§ WORK TO BE COMPLETED: Update the lines below by changing every "Viewport" to "Window" and keeping everything else the same. Omit the pictures from your output.

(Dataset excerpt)
+++
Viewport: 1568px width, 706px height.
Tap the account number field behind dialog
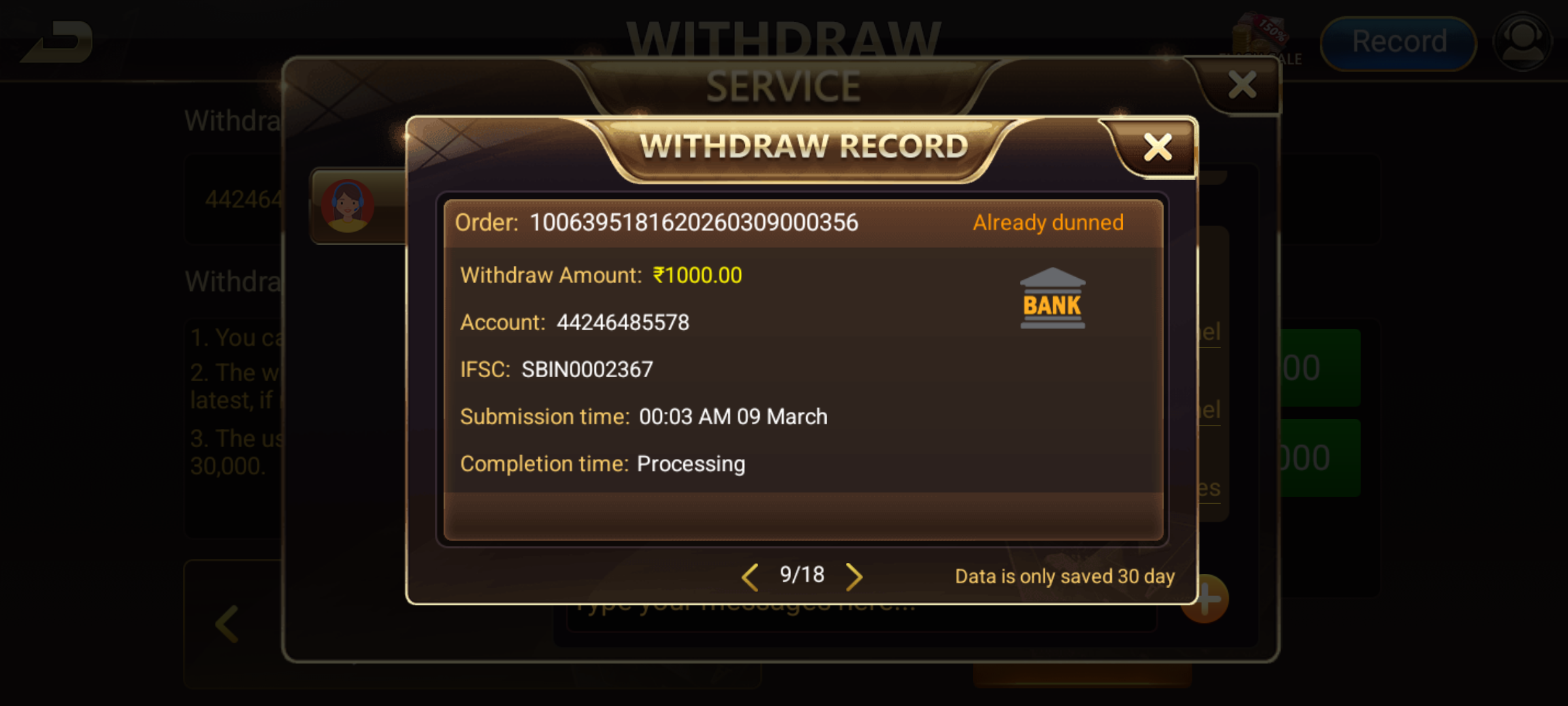pos(235,199)
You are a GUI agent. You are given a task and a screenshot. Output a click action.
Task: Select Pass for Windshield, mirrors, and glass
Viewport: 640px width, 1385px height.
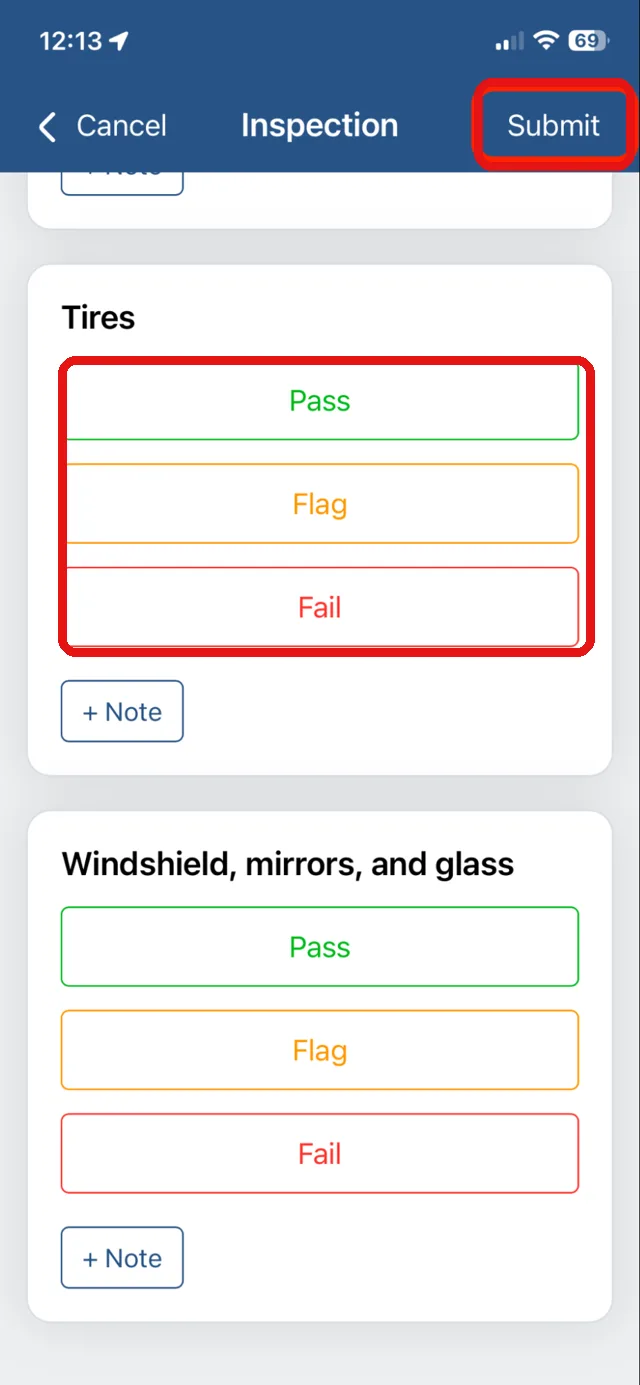[320, 947]
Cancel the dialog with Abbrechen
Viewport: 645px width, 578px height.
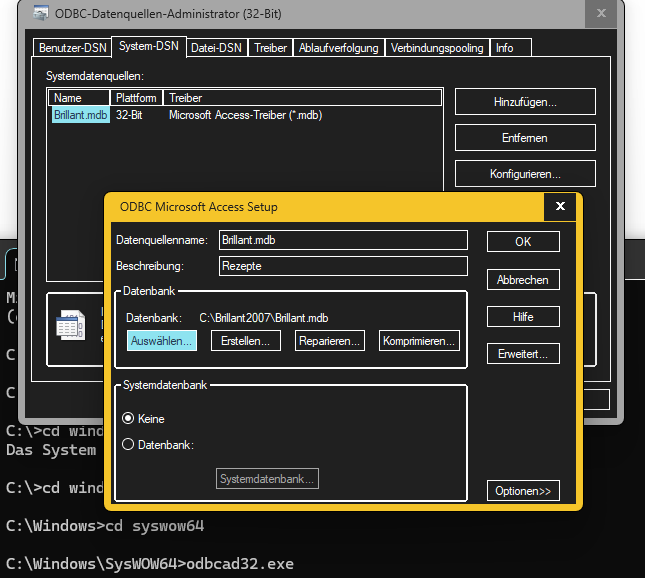[523, 280]
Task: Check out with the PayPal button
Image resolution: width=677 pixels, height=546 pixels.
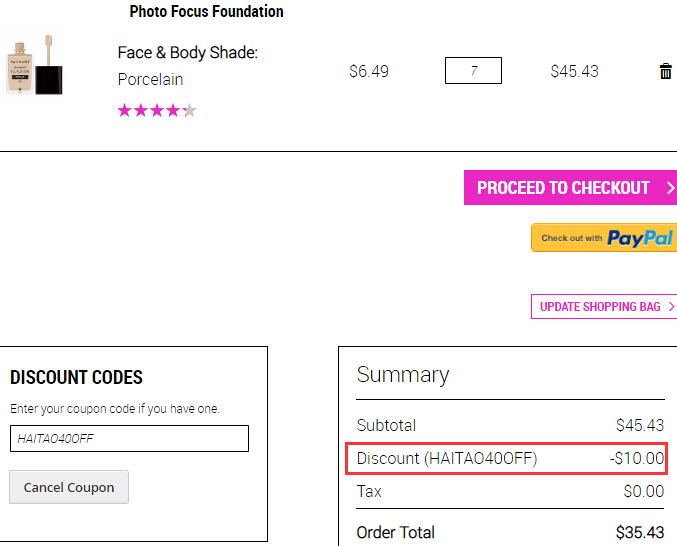Action: [604, 237]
+++
§ SOLVED EXERCISE:
Window: 1568px width, 706px height.
Tap the account number field behind dialog
pos(235,199)
You are a GUI agent. You are given a task and a screenshot. Output a click action.
Task: Select Pass for Windshield, mirrors, and glass
Window: 640px width, 1385px height.
[320, 947]
Cancel the dialog with Abbrechen
Window: 645px width, 578px height.
[523, 280]
Task: Check out with the PayPal button
Image resolution: width=677 pixels, height=546 pixels.
Action: [604, 237]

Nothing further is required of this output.